More striking is use among African Americans and Latinos. Some 56% of English-speaking Hispanics with a wireless handheld device use a non-voice data or information application on the average day, and 50% of African Americans with wireless handhelds do so. These groups lagged in “desktop” online access in the late 1990s and early part of the decade, but the report shows a very different pattern for wireless access on the go.

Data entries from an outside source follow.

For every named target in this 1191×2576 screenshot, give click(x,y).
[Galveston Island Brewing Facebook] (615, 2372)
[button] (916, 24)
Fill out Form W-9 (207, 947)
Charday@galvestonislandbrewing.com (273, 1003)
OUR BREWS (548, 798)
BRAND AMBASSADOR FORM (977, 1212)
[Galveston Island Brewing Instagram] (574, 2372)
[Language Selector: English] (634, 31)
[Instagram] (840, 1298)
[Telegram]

African Americans and English-speaking Hispanics are more likely than white Americans to use cell phones or PDAs for non-voice data applications.
Key statistics
Internet service availability in New York City:
- Cable is available in 98% of households.*
- DSL is available in 87% of households.*
Disparities in broadband adoption in New York City:
- Broadband usage** in
• The Bronx: 38.8%
• Brooklyn: 41.5%
• Queens: 46.4%
• Manhattan: 55.7%
• Staten Island: 57.9%
• All boroughs: 46.4%
- 54% of moderate and high-income households in New York City have high-speed Internet access at home.*
- 26% of low-income households in New York City have high-speed Internet access at home.*
Disparities in broadband adoption in the United States:
- 54% of the population has a high-speed Internet connection at home.***
- 20% of seniors over 65 years old have a high-speed Internet connection at home.***
- 40% of people with income under $30,000 have a high-speed Internet connection at home.***
- 38% of African Americans have a high-speed Internet connection at home.***
The divide shrinks when looking at mobile phone use:
- 75% of the population reports owning a cell phone.***
- 71% of African Americans have cell phones.***
- 61% of people with income under $30,000 have cell phones.***
- 50% of people age 65 and older have cell phones.***
* Source: New York City Broadband Needs Assessment Study (Discussion Draft, September 6, 2007)
** Source: Scarborough Market Research, '06-'07
***Source: Pew Internet & American Life Survey, December 2007.
At the City Council hearing on the white spaces resolution, Committee Chair Gale Brewer asked about the cost of white space devices. Dana Spiegel from NYCwireless explained that, like most new technology, the cost would start high then go down over time. PPH Policy Director Joshua Breitbart pointed out that the true cost would actually be a savings compared to what we spend now for Internet access and mobile phone calls. In this audio clip, he explains how delivering Internet connectivity to people's mobile phones is the most effective way to close the digital divide between those with high speed Internet access at home and those without.